PROBLEM DESCRIPTION
Filter the material below so that only lines containing "agent" remain.

INPUT DATA
==*==
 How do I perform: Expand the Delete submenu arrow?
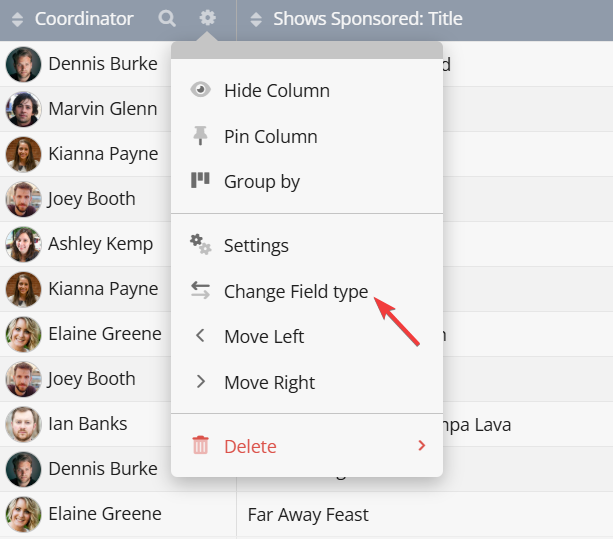click(x=421, y=446)
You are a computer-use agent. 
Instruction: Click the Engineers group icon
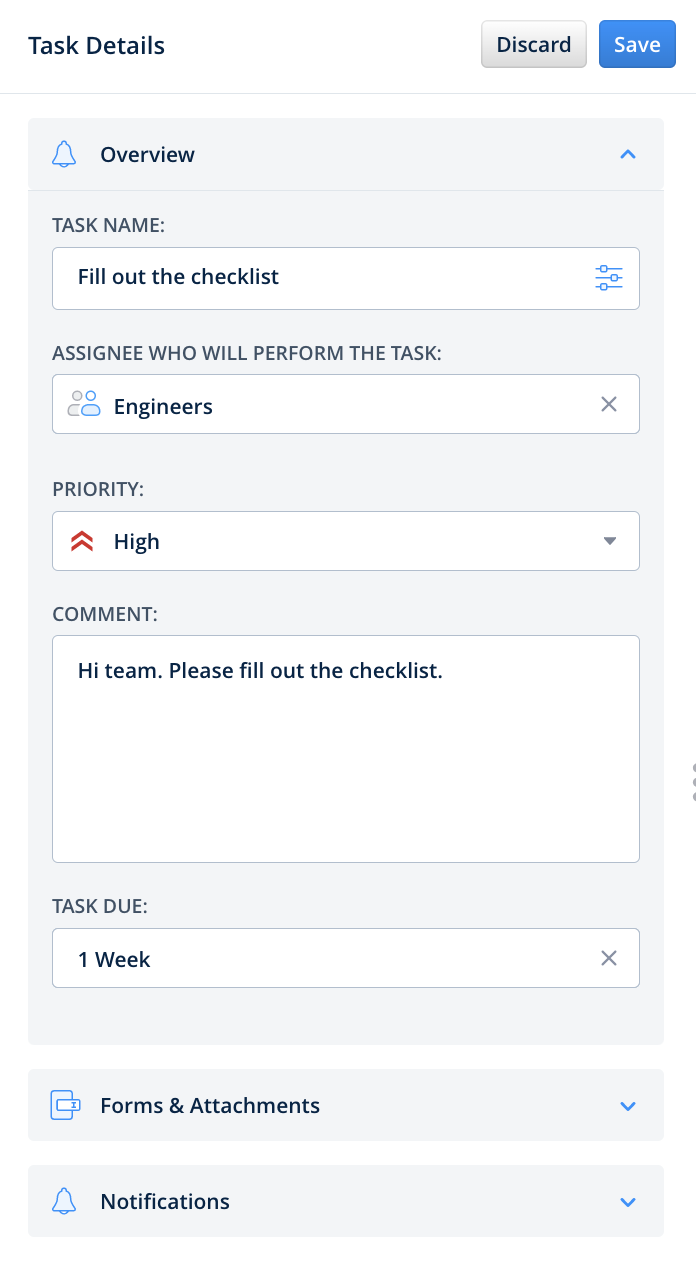(x=84, y=405)
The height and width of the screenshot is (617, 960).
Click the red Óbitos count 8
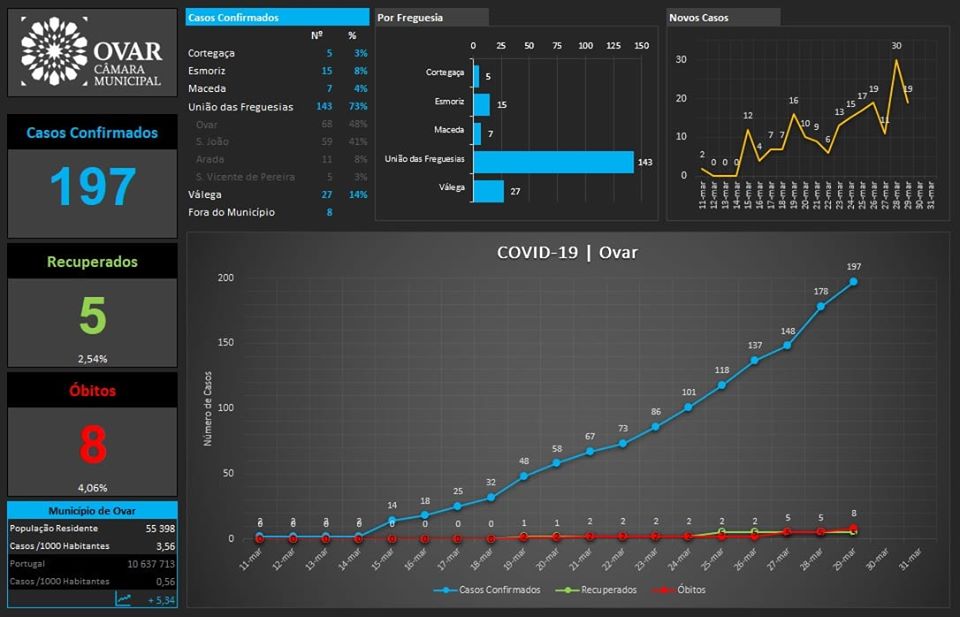92,445
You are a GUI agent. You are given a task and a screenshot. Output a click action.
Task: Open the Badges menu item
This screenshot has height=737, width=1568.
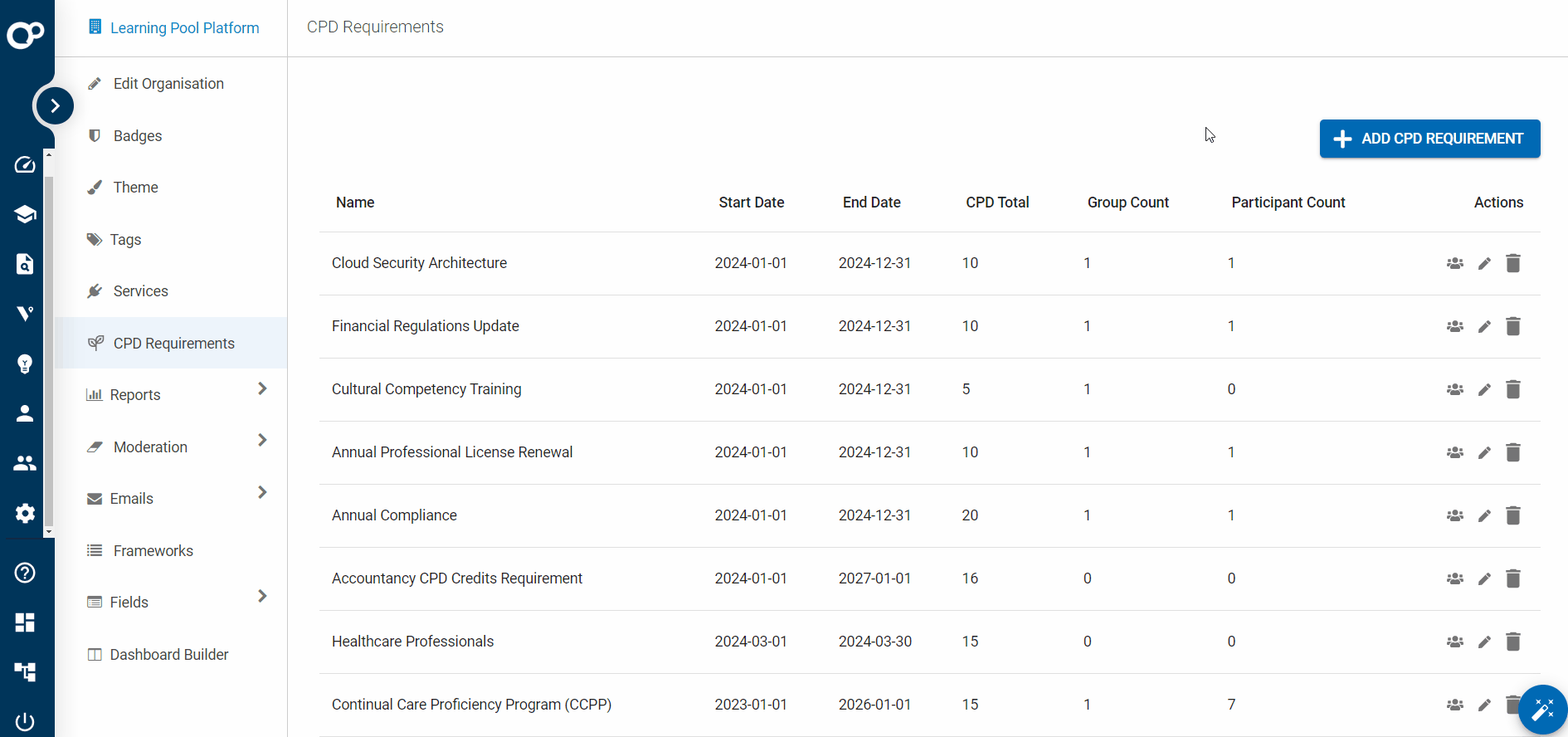pos(138,136)
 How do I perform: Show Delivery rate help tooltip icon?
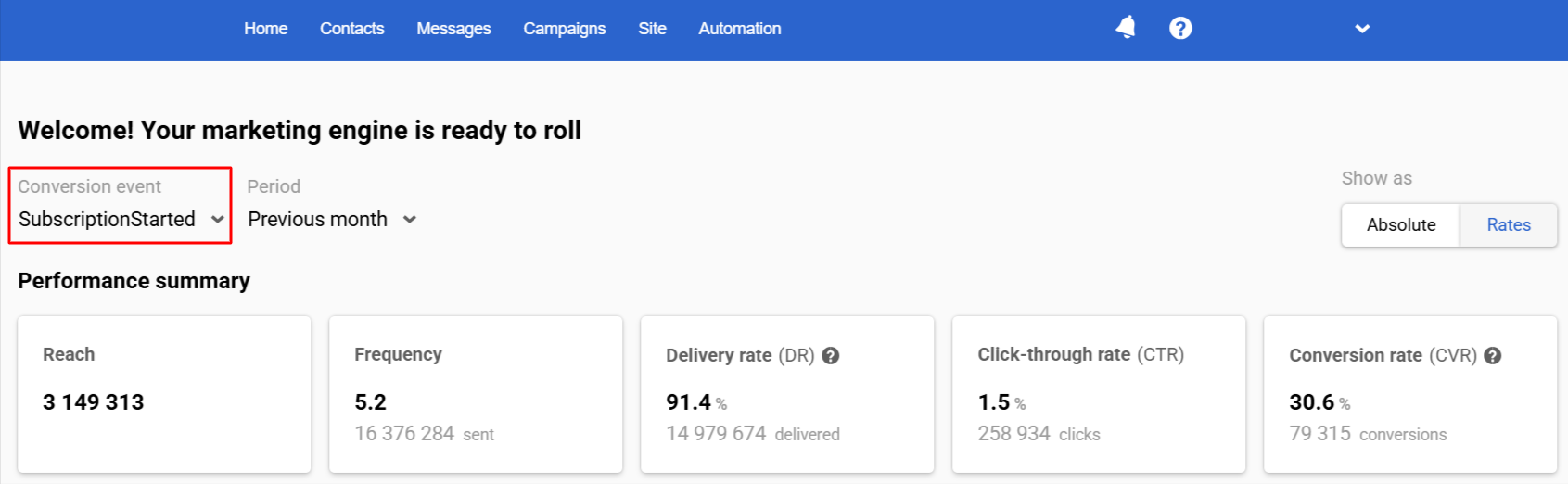pos(831,355)

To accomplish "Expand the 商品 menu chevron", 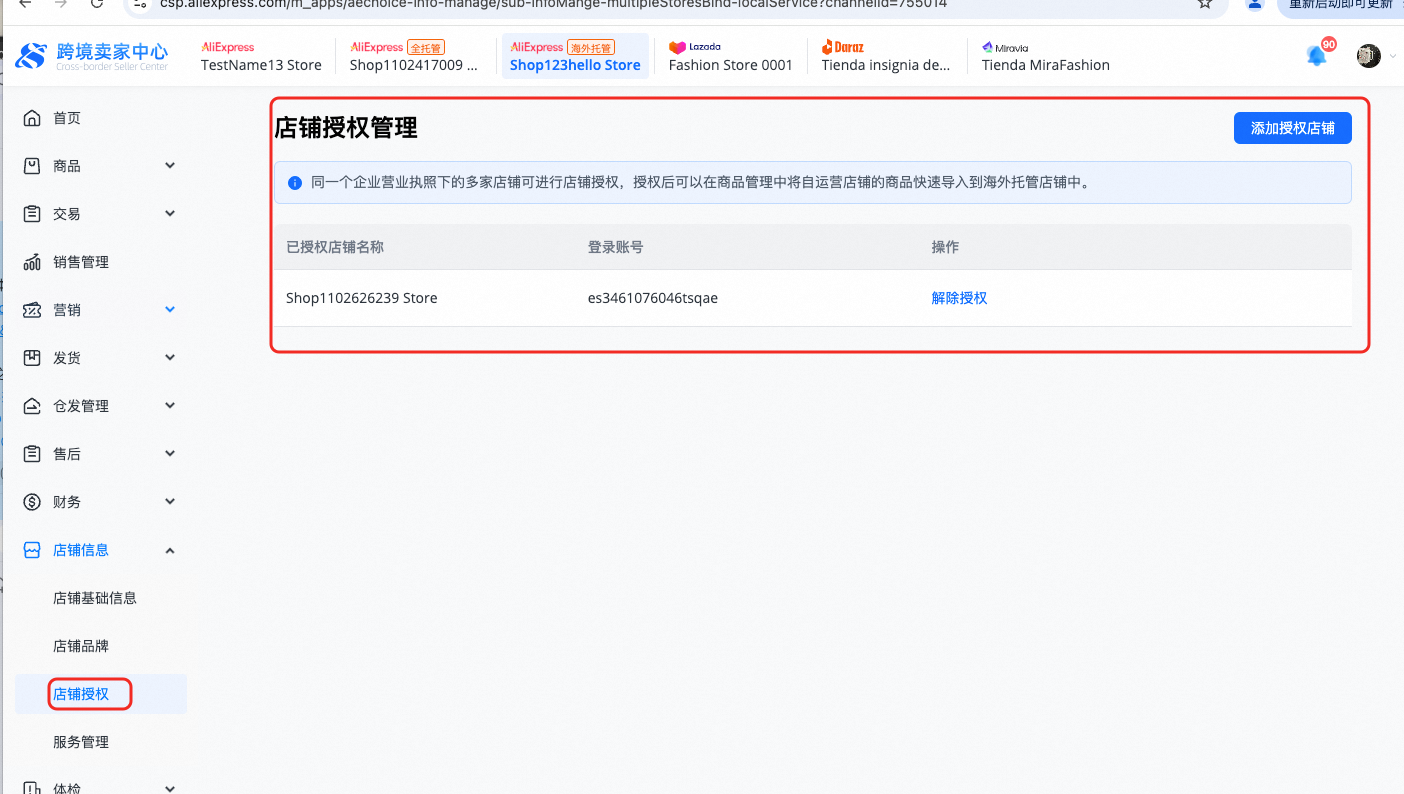I will [170, 166].
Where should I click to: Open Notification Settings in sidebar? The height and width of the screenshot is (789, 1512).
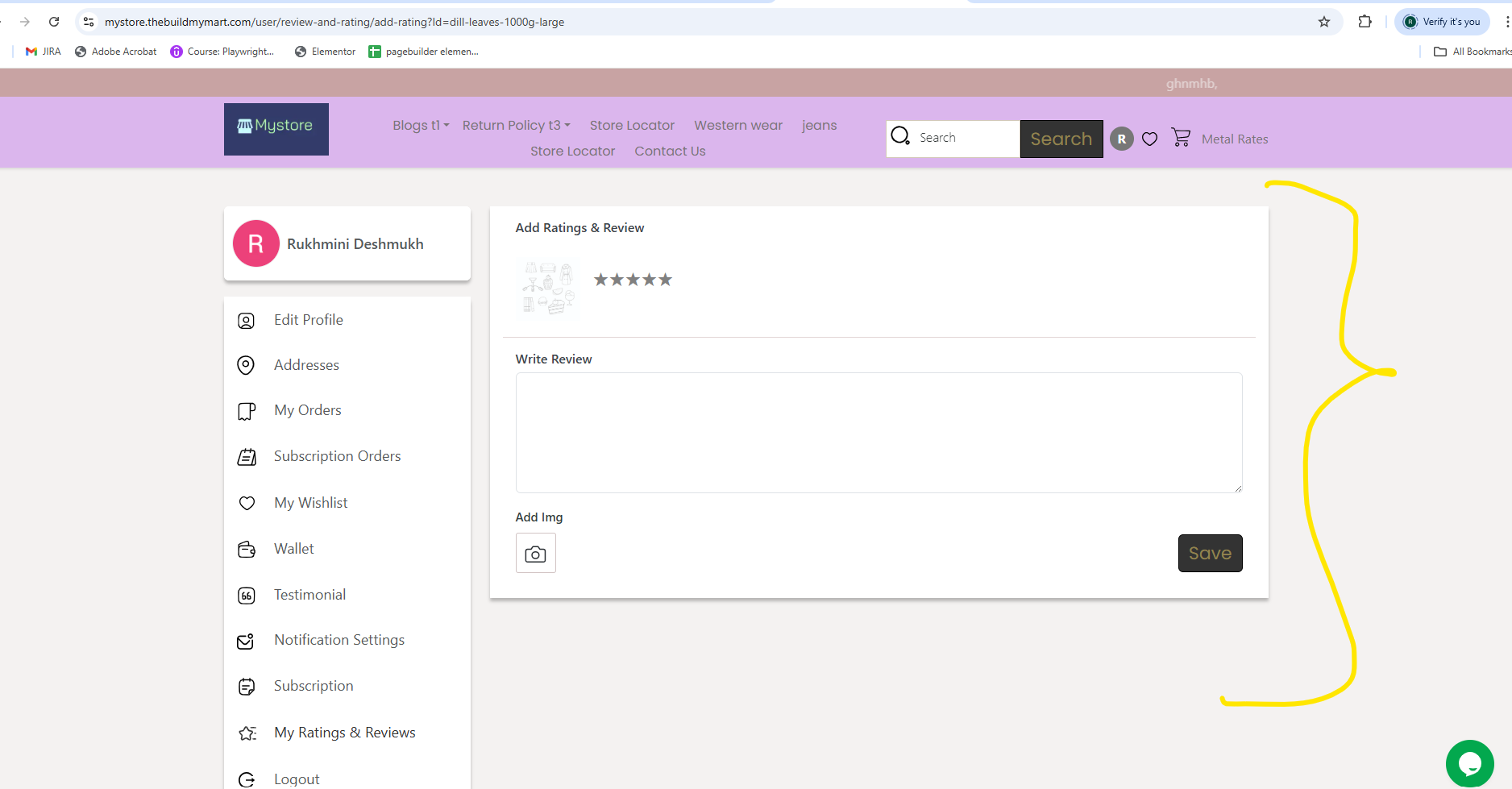(x=339, y=640)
==*==
WRITTEN SOLUTION
You are a computer-use agent. 
You are a GUI agent. You are given a task and a screenshot. Output a click action.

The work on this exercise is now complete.